Xymon Mailing List Archive search

Xymon + graphite

5 messages in this thread

list Galen Johnson · Mon, 7 Dec 2015 18:48:36 +0000 ·
Hey,


Has anyone tried to integrate alerting based on Graphite?  Or used Graphite as a trending replacement to rrd?  I love Xymon for my monitoring but the limitations and aggregations of rrds are starting to become an issue.


thanks


=G=


NB: I was sent this link today, http://blog.takipi.com/graphite-vs-grafana-build-the-best-monitoring-architecture-for-your-application/, and on the Graphite page there is this link under monitoring that I thought I might consider modifying for Xymon: https://github.com/blacked/graphite-to-zabbix.


=G=
list Jeremy Laidman · Thu, 10 Dec 2015 10:49:08 +0000 ·
quoted from Galen Johnson
On Tue, Dec 8, 2015 at 5:49 AM Galen Johnson <user-87f955643e3d@xymon.invalid> wrote:
Has anyone tried to integrate alerting based on Graphite?  Or used
Graphite as a trending replacement to rrd?  I love Xymon for my monitoring
but the limitations and aggregations of rrds are starting to become an
issue.
Nope, but I'm intrigued by Graphite.  Most of my servers have enormously
long trends pages because of all the extra graphs I've added.  These are
indispensable for tracking down weird faults.  But the number of graphs and
RRD files has become unwieldy.  One major shortcoming is that I can't put
metrics from different hosts onto the same graph.  I've used RRGrapher <
http://pages.cs.wisc.edu/~plonka/RRGrapher/>; to let me create ad-hoc graphs
like this, but it's obviously from last millennium, and could do with a
facelift.

I'd also like to integrate Smokeping into my monitoring service.  Having
multiple interfaces into the suite of RRD files makes for a
less-than-intuitive user experience.

For trending, Xymon can threshold (alert) on RRD files with the "DS"
operator in analysis.cfg.  Perhaps this can be extended to alert on
Holt-Winters aberrant behaviour thresholds.  Doing the same sort of thing
with a rewrite of the g2zproxy probably wouldn't be too difficult, at least
not on the Xymon side.

J
list Japheth Cleaver · Thu, 10 Dec 2015 08:02:15 -0800 ·
quoted from Jeremy Laidman

On Thu, December 10, 2015 2:49 am, Jeremy Laidman wrote:
On Tue, Dec 8, 2015 at 5:49 AM Galen Johnson <user-87f955643e3d@xymon.invalid>
wrote:
Has anyone tried to integrate alerting based on Graphite?  Or used
Graphite as a trending replacement to rrd?  I love Xymon for my
monitoring
but the limitations and aggregations of rrds are starting to become an
issue.
Nope, but I'm intrigued by Graphite.  Most of my servers have enormously
long trends pages because of all the extra graphs I've added.  These are
indispensable for tracking down weird faults.  But the number of graphs
and
RRD files has become unwieldy.  One major shortcoming is that I can't put
metrics from different hosts onto the same graph.  I've used RRGrapher <
http://pages.cs.wisc.edu/~plonka/RRGrapher/>; to let me create ad-hoc
graphs
like this, but it's obviously from last millennium, and could do with a
facelift.
I'd been looking at http://www.flotcharts.org/ and a few other RRD
graphing packages that could be used providing a more browseable
interface.
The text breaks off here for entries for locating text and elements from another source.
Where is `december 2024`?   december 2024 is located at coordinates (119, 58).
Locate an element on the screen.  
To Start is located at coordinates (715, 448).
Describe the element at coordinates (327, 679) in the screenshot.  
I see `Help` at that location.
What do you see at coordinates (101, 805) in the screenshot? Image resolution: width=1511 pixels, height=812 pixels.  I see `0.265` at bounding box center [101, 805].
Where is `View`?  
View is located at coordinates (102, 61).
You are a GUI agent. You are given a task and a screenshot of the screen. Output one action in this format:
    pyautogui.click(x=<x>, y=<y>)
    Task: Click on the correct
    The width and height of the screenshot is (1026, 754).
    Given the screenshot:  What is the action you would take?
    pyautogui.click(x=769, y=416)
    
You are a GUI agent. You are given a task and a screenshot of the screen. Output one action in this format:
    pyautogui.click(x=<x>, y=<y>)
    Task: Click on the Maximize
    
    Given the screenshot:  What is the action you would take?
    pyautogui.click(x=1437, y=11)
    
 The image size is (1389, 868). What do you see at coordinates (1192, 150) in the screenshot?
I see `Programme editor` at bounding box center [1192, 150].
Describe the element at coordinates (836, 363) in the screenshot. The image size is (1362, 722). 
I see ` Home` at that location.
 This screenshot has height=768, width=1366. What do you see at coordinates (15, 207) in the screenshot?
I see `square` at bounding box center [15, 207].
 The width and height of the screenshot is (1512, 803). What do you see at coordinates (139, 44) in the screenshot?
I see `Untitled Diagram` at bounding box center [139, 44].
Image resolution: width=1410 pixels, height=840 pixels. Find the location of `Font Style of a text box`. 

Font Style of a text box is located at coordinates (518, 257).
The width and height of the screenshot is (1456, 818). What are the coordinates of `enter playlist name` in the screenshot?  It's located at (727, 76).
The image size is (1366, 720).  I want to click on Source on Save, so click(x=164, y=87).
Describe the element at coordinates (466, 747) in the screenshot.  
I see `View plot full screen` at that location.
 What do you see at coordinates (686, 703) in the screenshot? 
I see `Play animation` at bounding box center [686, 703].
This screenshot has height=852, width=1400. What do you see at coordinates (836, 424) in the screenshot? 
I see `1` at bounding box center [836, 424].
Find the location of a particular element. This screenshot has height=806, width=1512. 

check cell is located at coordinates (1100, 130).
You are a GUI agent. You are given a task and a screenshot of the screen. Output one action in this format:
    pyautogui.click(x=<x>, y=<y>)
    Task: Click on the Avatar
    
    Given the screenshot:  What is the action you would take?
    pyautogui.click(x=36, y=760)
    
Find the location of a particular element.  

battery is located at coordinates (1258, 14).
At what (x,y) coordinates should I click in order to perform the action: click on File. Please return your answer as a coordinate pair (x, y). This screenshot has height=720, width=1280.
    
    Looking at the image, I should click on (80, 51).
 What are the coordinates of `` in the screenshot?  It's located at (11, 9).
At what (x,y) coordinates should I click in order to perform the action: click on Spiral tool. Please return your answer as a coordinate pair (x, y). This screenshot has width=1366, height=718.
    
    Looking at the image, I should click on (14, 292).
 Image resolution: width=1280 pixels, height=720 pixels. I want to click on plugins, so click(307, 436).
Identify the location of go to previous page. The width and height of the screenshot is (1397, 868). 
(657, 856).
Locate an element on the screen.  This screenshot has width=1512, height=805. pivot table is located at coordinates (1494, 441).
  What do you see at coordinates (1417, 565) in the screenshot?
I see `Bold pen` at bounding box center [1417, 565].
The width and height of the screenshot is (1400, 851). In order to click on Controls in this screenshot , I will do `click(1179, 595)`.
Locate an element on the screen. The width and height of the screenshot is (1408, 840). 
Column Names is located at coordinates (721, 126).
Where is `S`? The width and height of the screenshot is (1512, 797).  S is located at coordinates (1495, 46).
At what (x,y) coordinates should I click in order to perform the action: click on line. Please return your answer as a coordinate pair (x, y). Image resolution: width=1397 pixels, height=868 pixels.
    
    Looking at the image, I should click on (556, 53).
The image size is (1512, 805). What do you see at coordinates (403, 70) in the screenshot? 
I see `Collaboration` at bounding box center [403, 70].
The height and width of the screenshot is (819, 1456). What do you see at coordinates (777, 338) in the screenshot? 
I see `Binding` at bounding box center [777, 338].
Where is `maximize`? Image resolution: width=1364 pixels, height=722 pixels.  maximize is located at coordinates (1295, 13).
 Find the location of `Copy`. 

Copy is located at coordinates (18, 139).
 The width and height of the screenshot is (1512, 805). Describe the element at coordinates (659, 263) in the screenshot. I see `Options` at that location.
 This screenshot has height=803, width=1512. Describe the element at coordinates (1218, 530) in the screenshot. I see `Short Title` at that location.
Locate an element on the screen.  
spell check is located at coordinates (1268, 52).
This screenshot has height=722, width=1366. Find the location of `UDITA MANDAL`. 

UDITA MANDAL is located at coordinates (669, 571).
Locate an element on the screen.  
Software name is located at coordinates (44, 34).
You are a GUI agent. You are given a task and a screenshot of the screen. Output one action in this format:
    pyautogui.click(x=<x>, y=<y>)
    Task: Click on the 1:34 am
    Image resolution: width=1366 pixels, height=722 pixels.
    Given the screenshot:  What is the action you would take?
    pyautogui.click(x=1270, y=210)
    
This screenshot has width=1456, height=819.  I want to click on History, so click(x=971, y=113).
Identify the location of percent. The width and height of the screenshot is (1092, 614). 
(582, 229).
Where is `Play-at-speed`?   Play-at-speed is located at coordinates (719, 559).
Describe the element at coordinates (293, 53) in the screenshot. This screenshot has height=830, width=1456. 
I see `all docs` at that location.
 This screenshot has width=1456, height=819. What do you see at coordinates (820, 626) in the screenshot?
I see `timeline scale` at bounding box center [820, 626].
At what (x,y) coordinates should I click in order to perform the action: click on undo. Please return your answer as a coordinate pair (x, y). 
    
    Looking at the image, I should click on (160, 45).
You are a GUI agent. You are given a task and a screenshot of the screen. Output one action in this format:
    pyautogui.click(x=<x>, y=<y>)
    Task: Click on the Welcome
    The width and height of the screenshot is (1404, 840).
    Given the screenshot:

There's absolutely a need (aside from the CSS work and a
potential "dashboard" view generally) for improved multi-host and
multi-graph views besides the linear trends output, I agree.
quoted from Jeremy Laidman
For trending, Xymon can threshold (alert) on RRD files with the "DS"
operator in analysis.cfg.  Perhaps this can be extended to alert on
Holt-Winters aberrant behaviour thresholds.  Doing the same sort of thing
with a rewrite of the g2zproxy probably wouldn't be too difficult, at
least
not on the Xymon side.
(Actually, the RRD files generated on new RPM installs have had HWPREDICT,
SEASONAL, and a few other RRA's configured for a while now, if anyone
feels like experimenting...)


One problem with the current RRD paradigm is that alerting is happening
only with data available at insertion time, not using data that's stored
into RRD file (or whatever metric store you have) already, so xymond_rrd
can't efficiently alert on things beyond that.

A "xymond_trend" could operate asynchronously on the RRD files, but to get
useful trend data back out of RRDs you'll need to flush the data to disk
first, which more or less blows out your I/O performance. Fine if you're
on SSD, but more of a problem if you're on heavily loaded spinning disks.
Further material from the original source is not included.